*Work required:*
Reproduce verbatim the line containing "Image resolution: width=215" and every line that follows it through the end of the entries below, omitting all pictures.

--- START ---

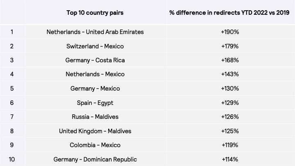Click the +190% value
Screen dimensions: 295x166
tap(230, 32)
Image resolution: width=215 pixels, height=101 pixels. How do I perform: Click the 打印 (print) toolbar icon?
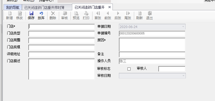point(86,16)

--- END ---

*Answer to the problem:*
Image resolution: width=215 pixels, height=101 pixels. How do I perform: Click the 打印 (print) toolbar icon?
point(86,16)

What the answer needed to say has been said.